→ Task objective: In the listing below, locate the lines that hold the string "Товари". Copy those lines.

→ Records for processing:

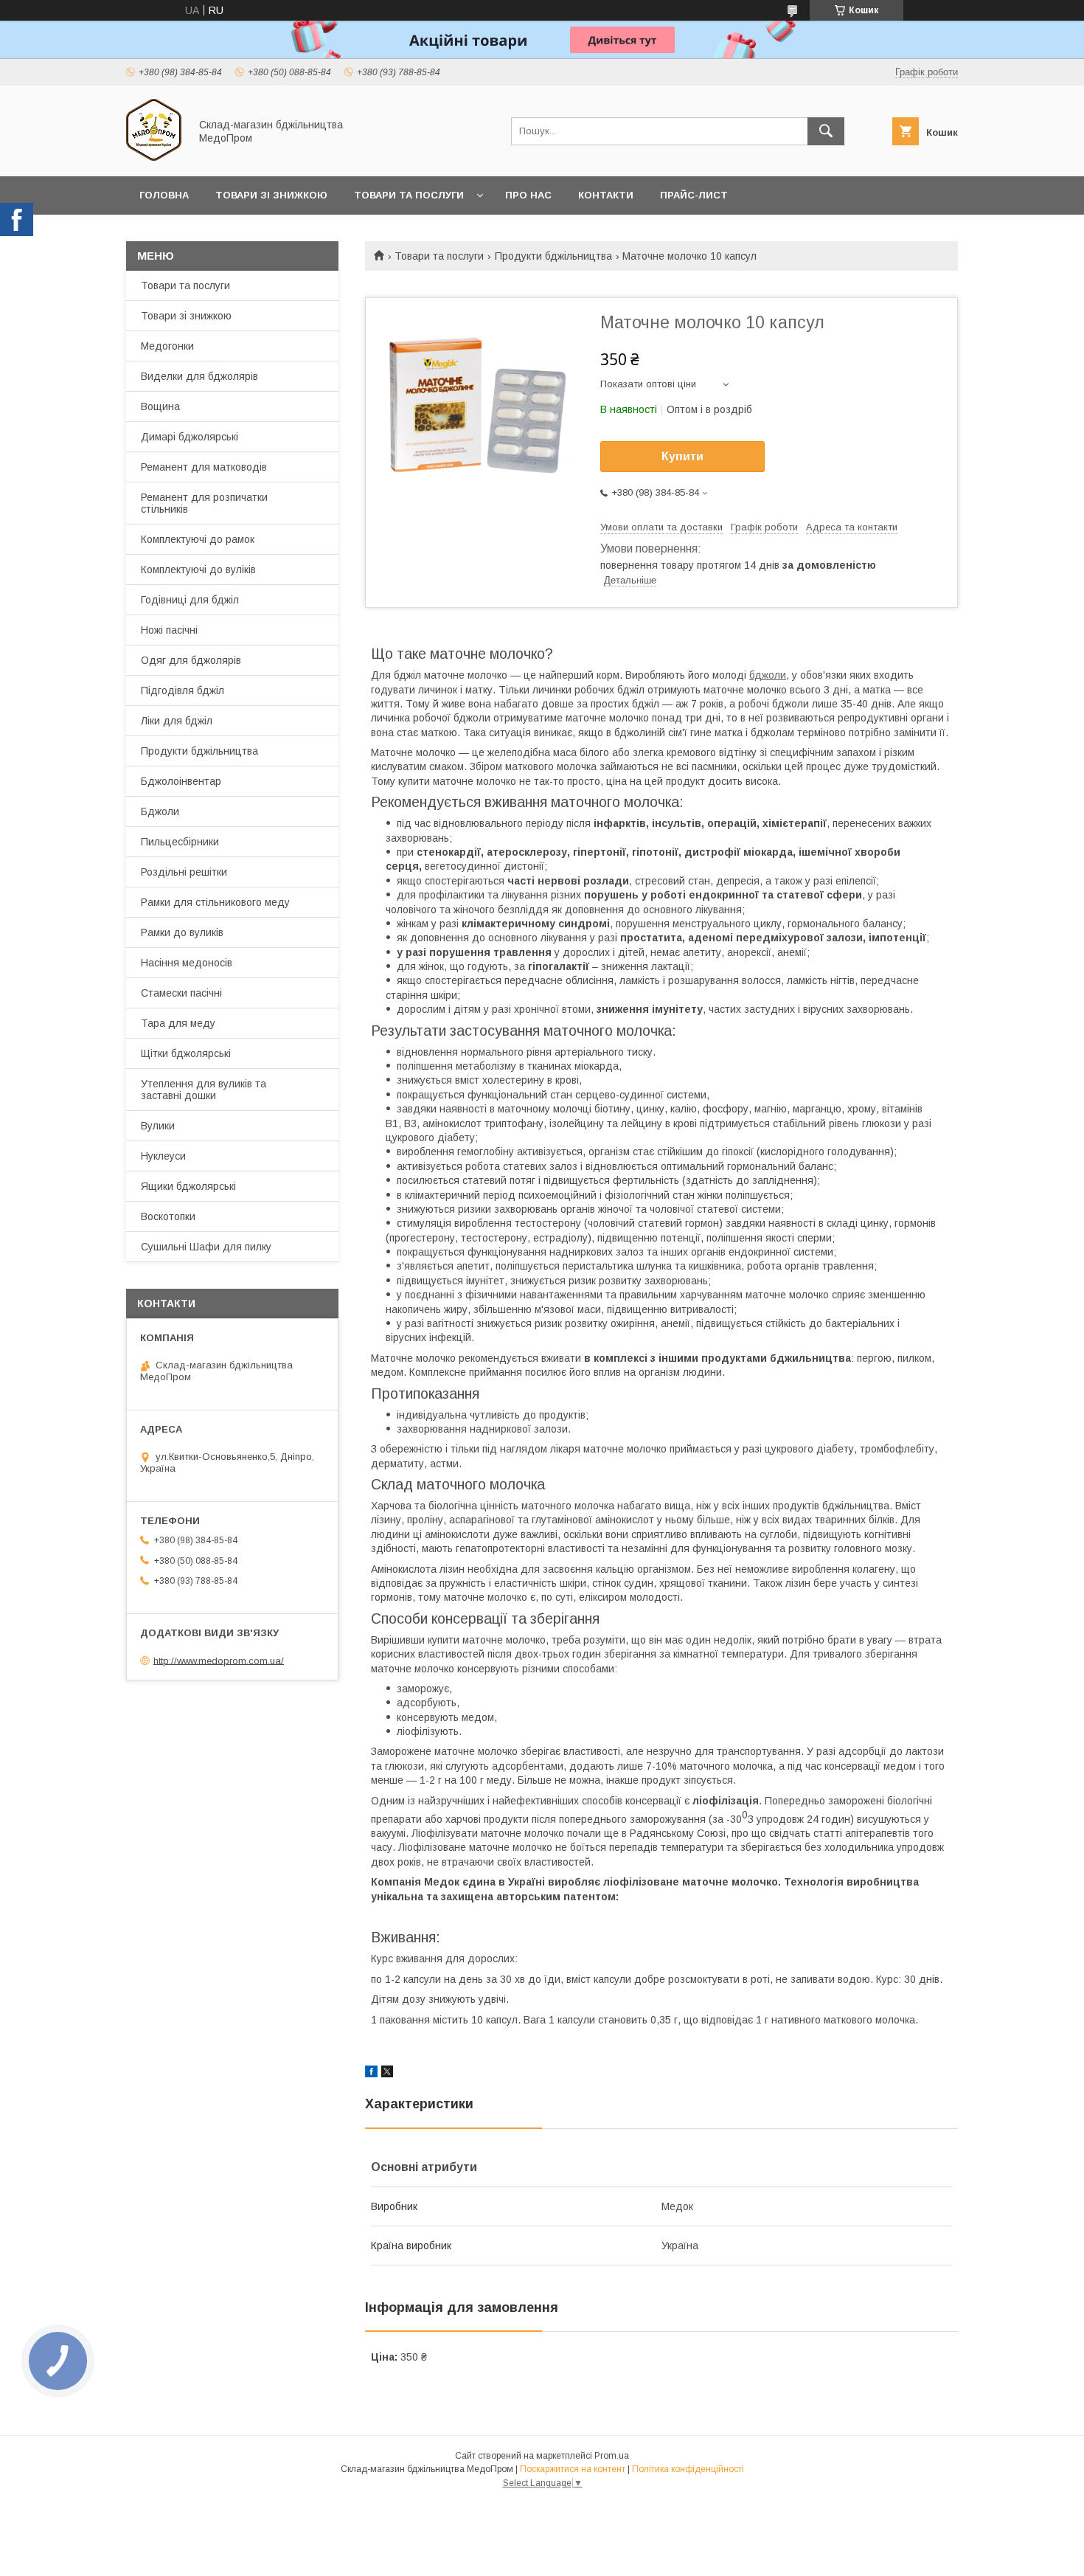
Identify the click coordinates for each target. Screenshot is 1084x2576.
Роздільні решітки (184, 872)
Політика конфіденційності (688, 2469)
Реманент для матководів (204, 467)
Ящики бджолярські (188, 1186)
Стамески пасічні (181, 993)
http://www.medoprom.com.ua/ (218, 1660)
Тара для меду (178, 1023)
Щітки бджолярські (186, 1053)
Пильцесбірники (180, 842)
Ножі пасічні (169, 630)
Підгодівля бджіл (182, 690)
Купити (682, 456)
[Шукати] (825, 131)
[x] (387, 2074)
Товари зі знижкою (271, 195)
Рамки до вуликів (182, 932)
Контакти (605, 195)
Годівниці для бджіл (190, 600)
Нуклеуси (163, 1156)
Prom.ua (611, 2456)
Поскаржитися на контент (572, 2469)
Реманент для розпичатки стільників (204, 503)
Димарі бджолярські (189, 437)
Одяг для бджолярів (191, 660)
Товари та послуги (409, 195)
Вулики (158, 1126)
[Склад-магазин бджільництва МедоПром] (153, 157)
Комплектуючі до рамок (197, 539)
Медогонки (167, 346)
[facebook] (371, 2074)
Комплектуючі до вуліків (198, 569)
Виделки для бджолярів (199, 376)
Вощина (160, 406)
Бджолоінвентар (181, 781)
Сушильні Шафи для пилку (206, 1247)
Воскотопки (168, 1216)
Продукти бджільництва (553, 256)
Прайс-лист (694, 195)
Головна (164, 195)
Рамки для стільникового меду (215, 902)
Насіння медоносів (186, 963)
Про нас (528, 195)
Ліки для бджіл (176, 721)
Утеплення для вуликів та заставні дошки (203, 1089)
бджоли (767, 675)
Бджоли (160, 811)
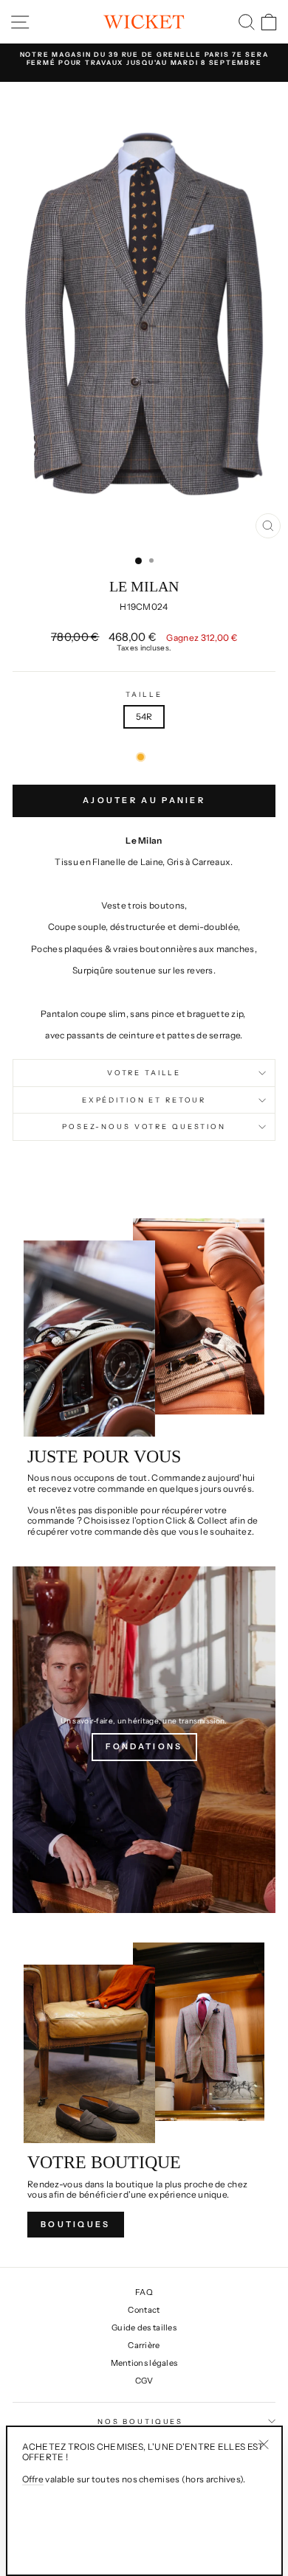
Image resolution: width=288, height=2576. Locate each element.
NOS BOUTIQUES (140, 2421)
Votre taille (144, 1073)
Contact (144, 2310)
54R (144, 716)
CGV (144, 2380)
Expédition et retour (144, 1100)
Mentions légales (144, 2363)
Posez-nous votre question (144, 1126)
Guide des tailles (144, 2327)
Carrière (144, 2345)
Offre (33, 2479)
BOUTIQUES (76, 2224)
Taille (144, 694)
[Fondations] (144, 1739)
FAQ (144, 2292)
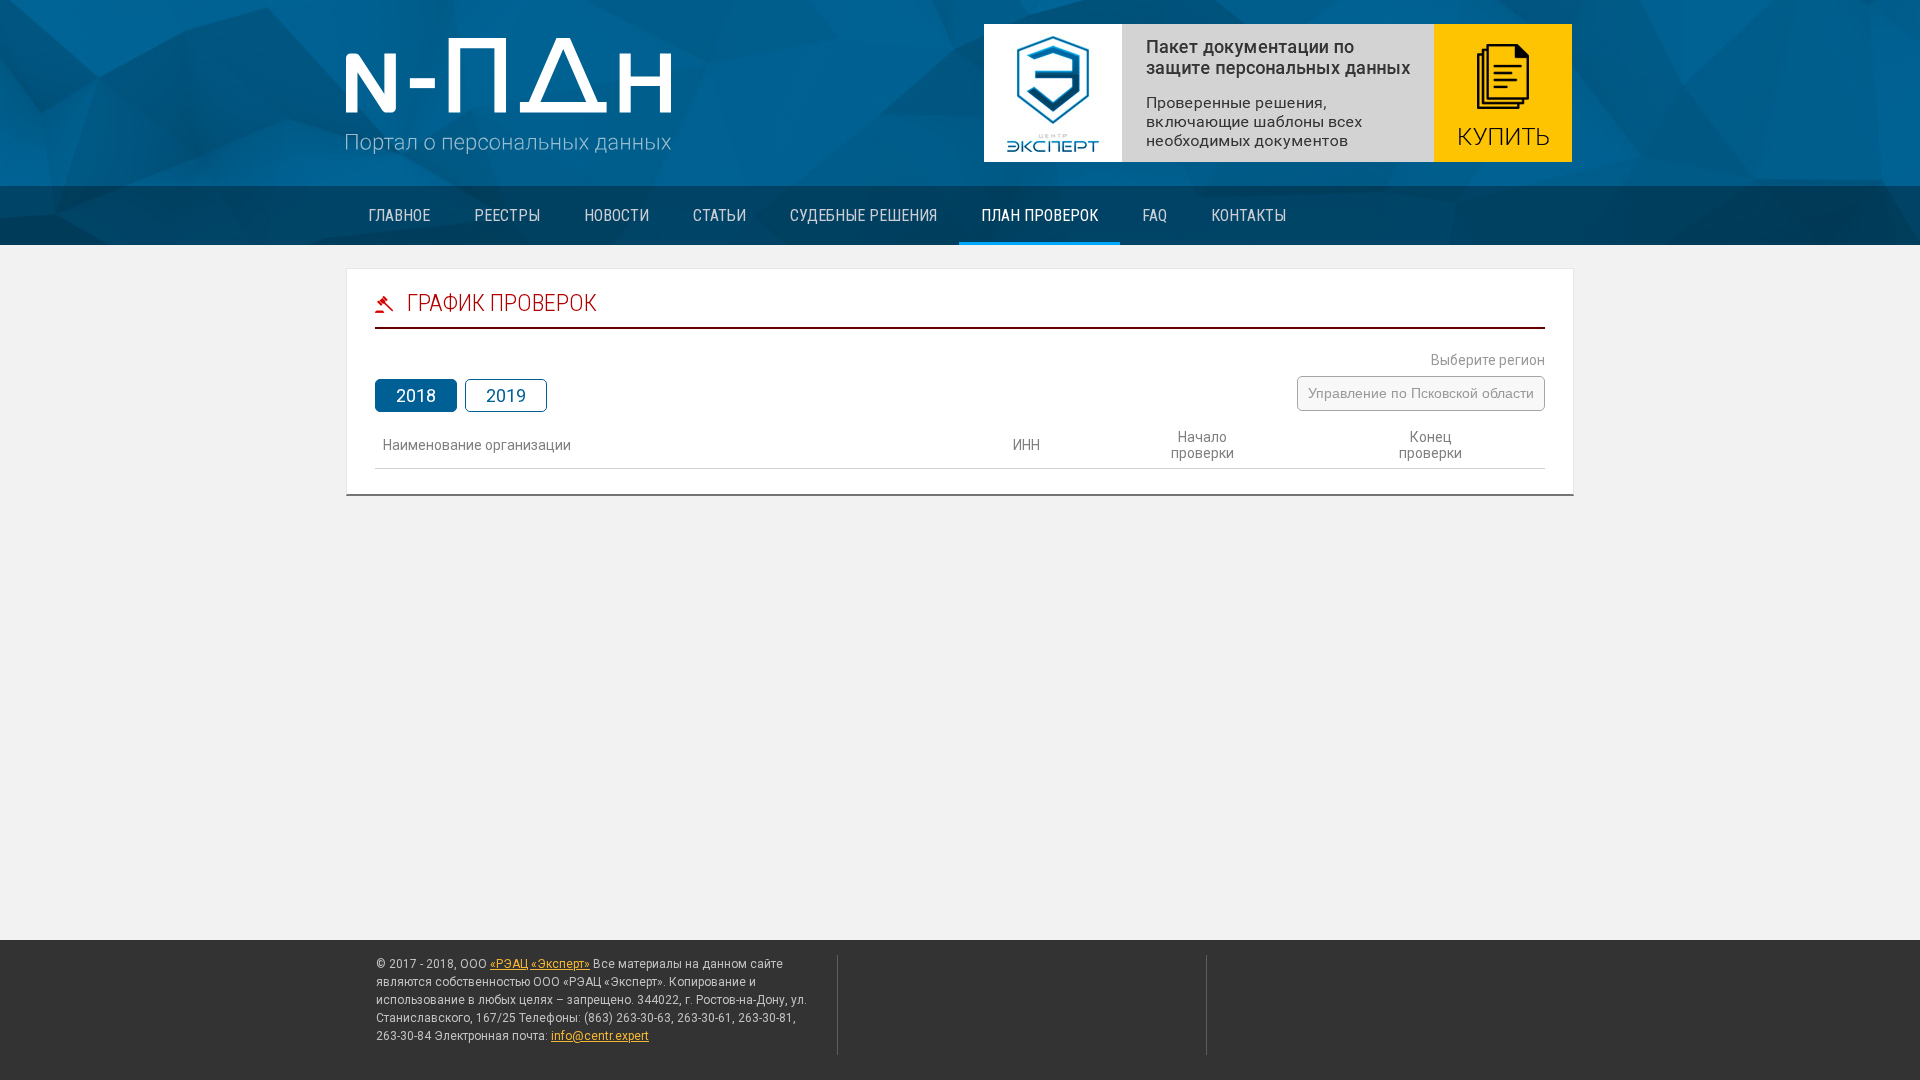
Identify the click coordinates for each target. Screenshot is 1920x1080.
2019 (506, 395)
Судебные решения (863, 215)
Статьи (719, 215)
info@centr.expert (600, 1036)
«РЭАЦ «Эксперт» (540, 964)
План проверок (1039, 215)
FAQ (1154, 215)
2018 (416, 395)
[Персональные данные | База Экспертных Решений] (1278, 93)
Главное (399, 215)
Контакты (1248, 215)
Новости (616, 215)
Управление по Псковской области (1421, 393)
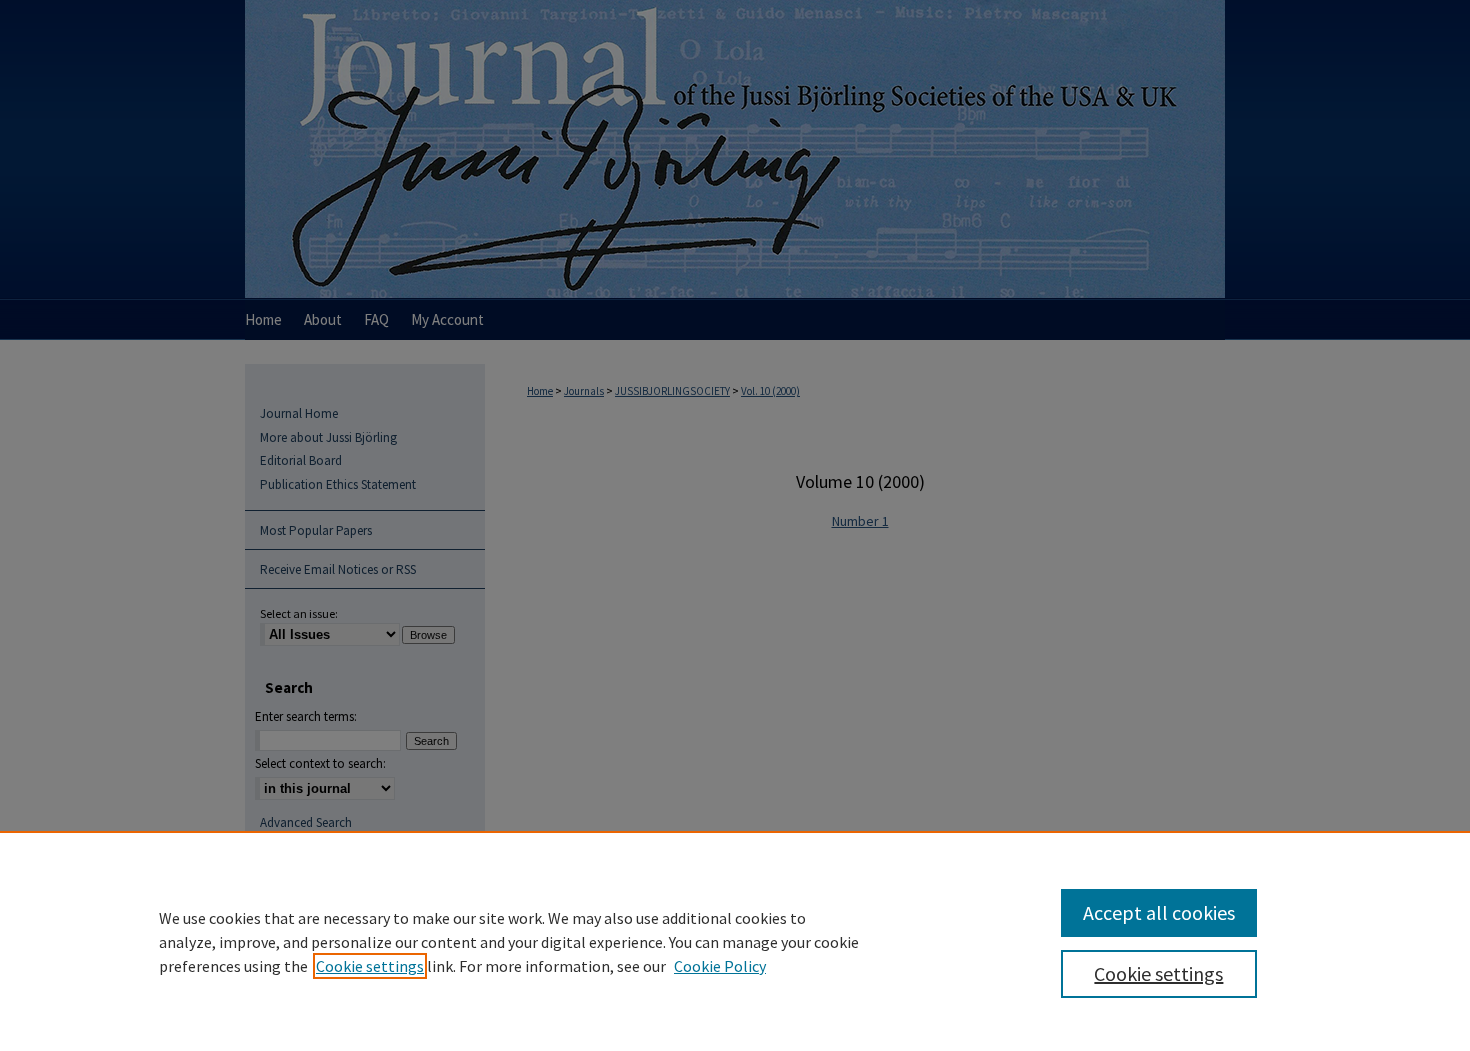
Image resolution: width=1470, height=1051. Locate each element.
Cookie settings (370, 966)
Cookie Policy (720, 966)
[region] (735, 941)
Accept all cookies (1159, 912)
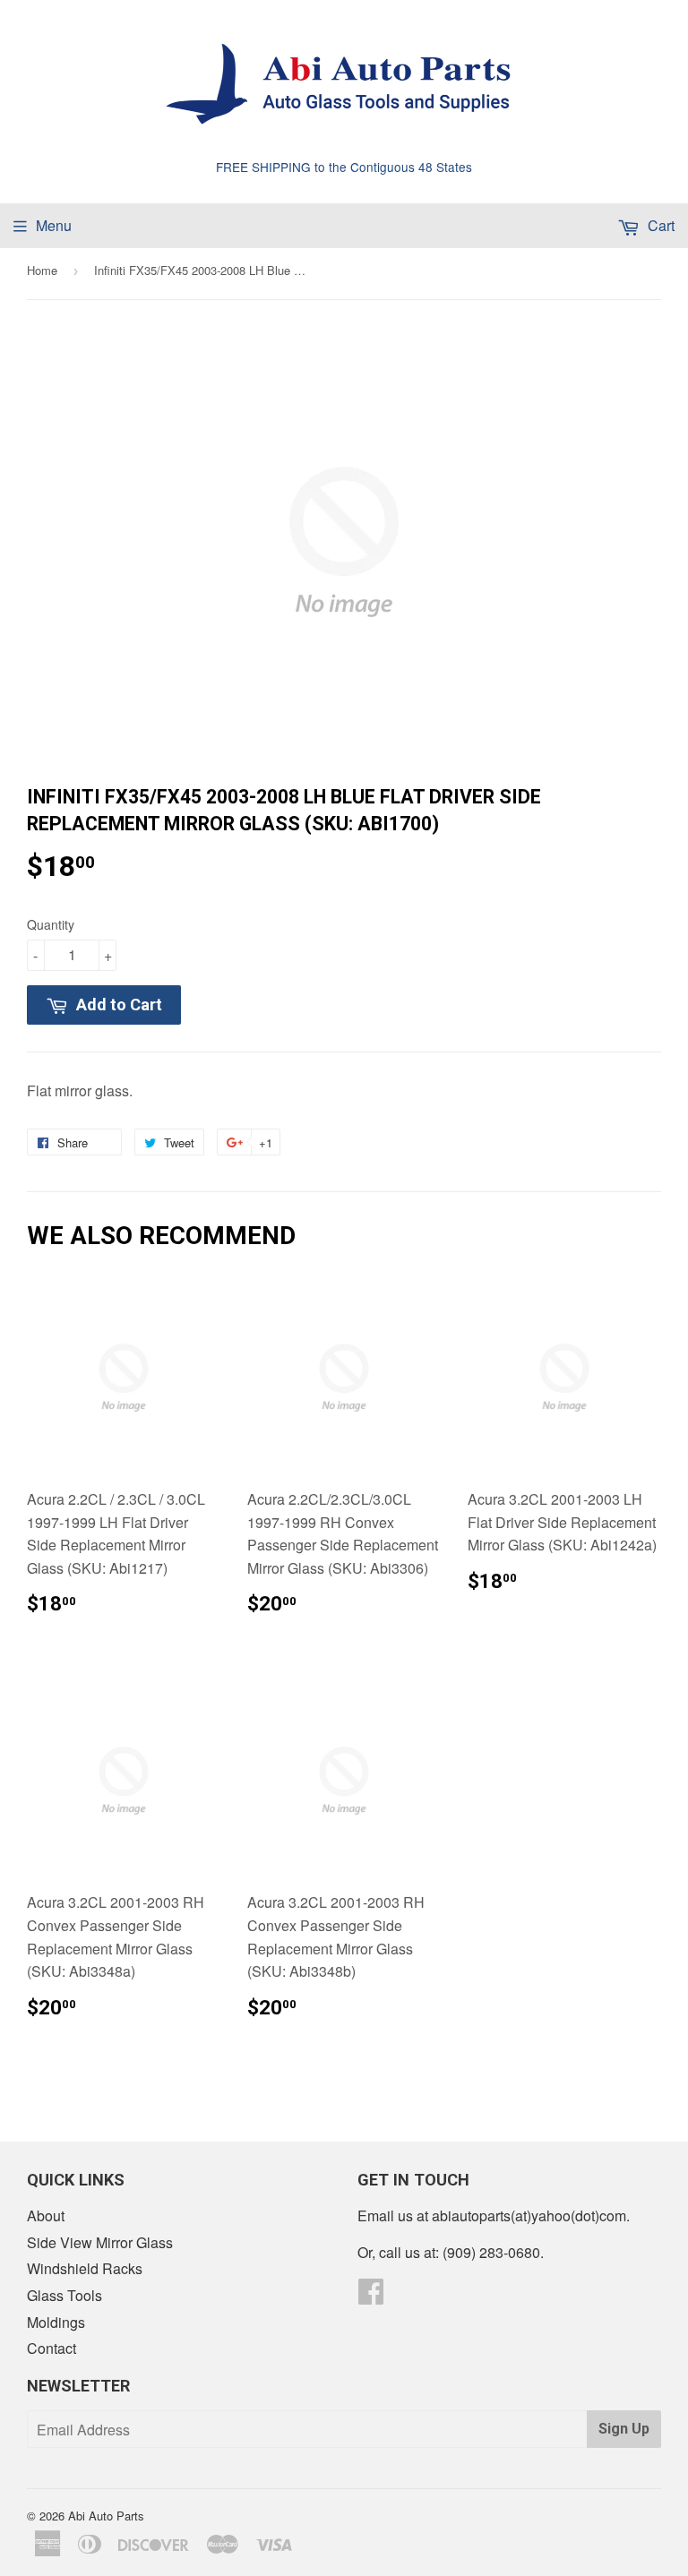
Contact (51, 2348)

→ Result below:
Товари зі знижкою (271, 195)
Товари та послуги (409, 195)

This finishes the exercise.